1. Skills and local references

Load the relevant skill, then inspect agent_resources/ for the exact tutorial, reference dictionary, or reusable script that matches the failed command.

2. Knowledge, memory, and docs

Search the internal knowledge base, query personal or organization memory when prior fixes matter, and consult external docs through searchDocs for authoritative syntax or solver behavior.

3. Targeted fix

Edit only the specific file or setting implicated by the evidence. Recovery explicitly avoids regenerating the entire case when a narrow correction is sufficient.

4. Retry and compare

Rerun the command and compare the new result against the previous failure. Retries are tracked as fixed, still_failing, or different_error.

5. Late escalation

If local sources are exhausted, the agent can escalate to webSearch / retrieveUrl or delegate focused troubleshooting to agent("error-diagnostician").

Retry history

Recovery is retry-aware. Every completed repair cycle records:

The failure summary
The fix that was attempted
The retry outcome (fixed, still_failing, or different_error)

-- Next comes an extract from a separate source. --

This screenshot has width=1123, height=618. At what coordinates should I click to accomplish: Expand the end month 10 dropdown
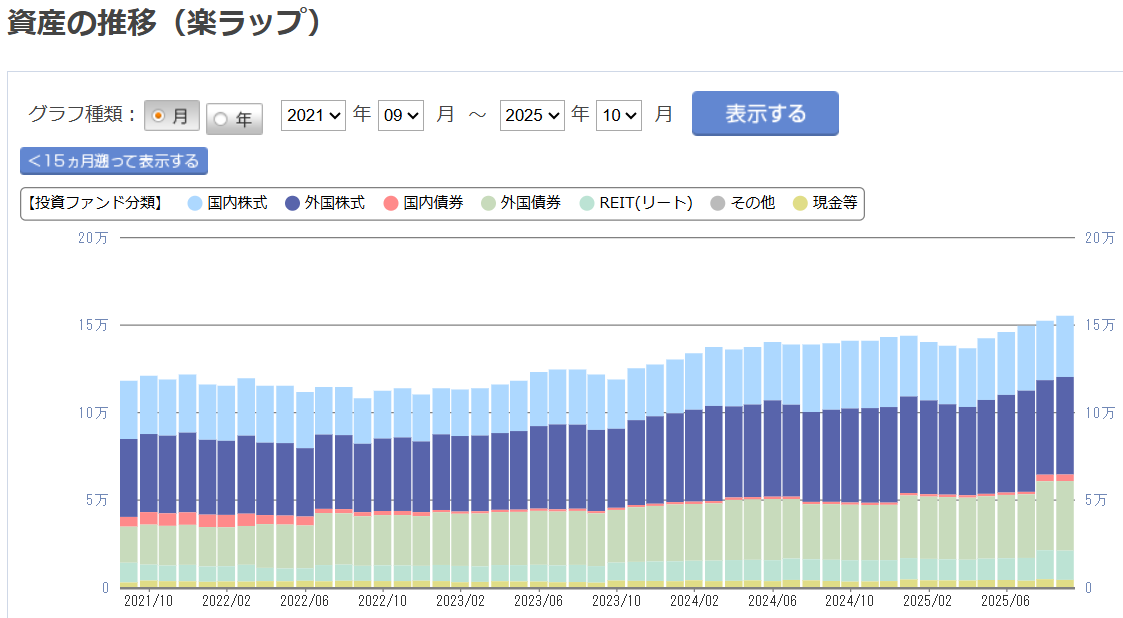tap(619, 115)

This prevents the agent from repeating the same losing edit and makes later retries more deliberate.

Error-diagnostician subagent

For repeated or ambiguous failures, SimPilot can delegate to a dedicated error-diagnostician subagent. That diagnostician can:

Inspect logs and workspace files with read-only runCommand
Search internal knowledge, organization memory, and personal memory
Consult searchDocs, webSearch, and retrieveUrl
Return a focused diagnosis with the next targeted fix to try

The diagnostician is prompt-guided, not mandatory. It is used when deeper investigation is warranted, not for every routine failure.

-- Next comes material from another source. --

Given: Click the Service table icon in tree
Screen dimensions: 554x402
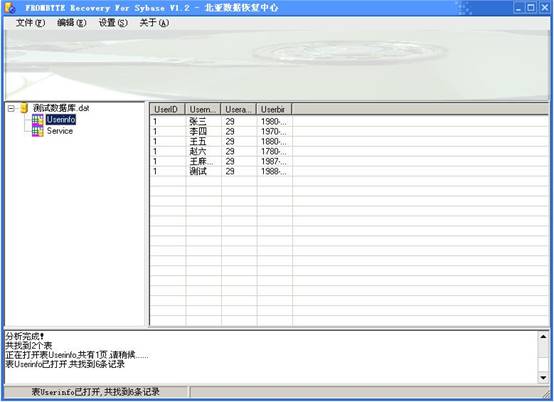Looking at the screenshot, I should tap(37, 131).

Web search as late fallback

Web search is available during recovery, but it is intentionally late in the chain. SimPilot first exhausts local skills, workspace references, internal knowledge, memory, and official docs. Only then does it search the broader web for edge cases, version-specific behavior, or missing documentation.

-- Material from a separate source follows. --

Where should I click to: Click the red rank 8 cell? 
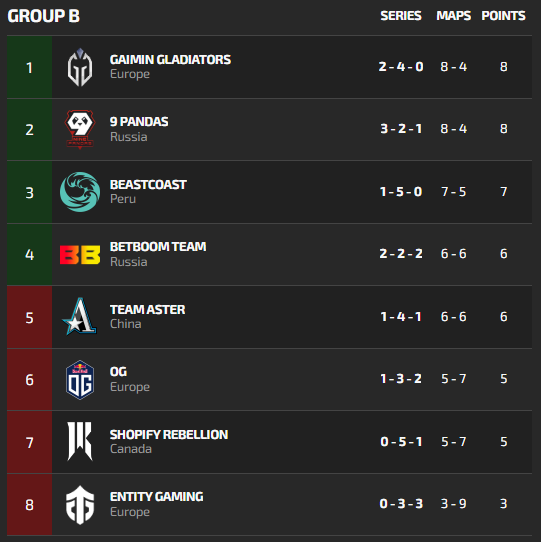point(29,504)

When web search is used, the sources are surfaced in the chat so you can see exactly what informed the fix.

Debugging protocols

The error recovery system still follows disciplined debugging protocols that prevent guesswork:

Pre-simulation inspection

Before running any solver (simpleFoam, pimpleFoam, blockMesh, snappyHexMesh, etc.), the agent must complete a mandatory checklist:

Mesh verification -- Run checkMesh, verify non-orthogonality < 70 degrees, max skewness < 4, aspect ratio < 100, and confirm all expected boundary patches exist
Field file consistency -- Verify dimensions match the solver type, patch names in 0/ files match constant/polyMesh/boundary, all required turbulence fields exist, and initial values are physically plausible
Scheme and solver consistency -- Confirm fvSchemes time scheme matches solver type, every div(phi,X) term has an explicit entry, fvSolution covers all solved fields, and the algorithm block name matches the solver
controlDict validation -- Confirm application keyword matches the intended solver, endTime is appropriate, and writeInterval/purgeWrite are set

The solver only runs after all checks pass.

Investigation-before-edit

When a simulation error occurs, the agent must investigate before modifying any files:

Read the actual error output (tail -n 50 log.<solver>)
Check mesh state (checkMesh)
Inspect residuals to identify divergence patterns
Check boundary conditions against the mesh
Only after diagnosing the root cause does the agent edit case files

This prevents the agent from rewriting entire cases when a targeted fix would suffice.

Forensic debugging

For persistent or complex failures, the agent follows a structured backward trace:

Isolate the symptom -- Identify exactly what failed, which field diverged, and at what iteration
Backward trace -- Follow the computation chain backward using actual numerical values
Quantitative physicality test -- Compare actual values against physics expectations
Classify the originating error -- Trace to mesh, boundary condition, numerical scheme, solver configuration, or physical setup
Prove before fix -- State specific evidence, explain the causal chain, predict what the fix will change, then implement

The agent is prohibited from trying random edits without evidence.

Post-success protocol

When a simulation converges with physically plausible results:

Stop making changes -- The agent does not optimize or retune a working simulation unless explicitly asked
Report clearly -- Final residuals, iteration count, key quantities, and any warnings
State the validation level -- Level 1 (case setup complete), Level 2 (solver converged), or Level 3 (physics validated)
Ask before proceeding -- No unsolicited parameter tuning, mesh refinement, or physics additions

PreviousMesh Generation NextBatch & Sweeps

Error Recovery

Evaluator-optimizer diagnosis, targeted fixes, and retry-aware recovery for simulation failures.

Command evaluation

Every recovery cycle starts from the actual command result, not a canned pattern:

Explicit failure: the command returned a non-zero exitCode
Silent solver failure: the command exited cleanly but solver-aware log analysis still detected a failed run
Success: no failure markers are present, so recovery is skipped

This keeps recovery grounded in concrete evidence from the workspace instead of speculative rewrites.

Recovery chain

When a command fails, the agent gathers context in a fixed order and stops as soon as it has enough evidence:

1. Skills and local references

Load the relevant skill, then inspect agent_resources/ for the exact tutorial, reference dictionary, or reusable script that matches the failed command.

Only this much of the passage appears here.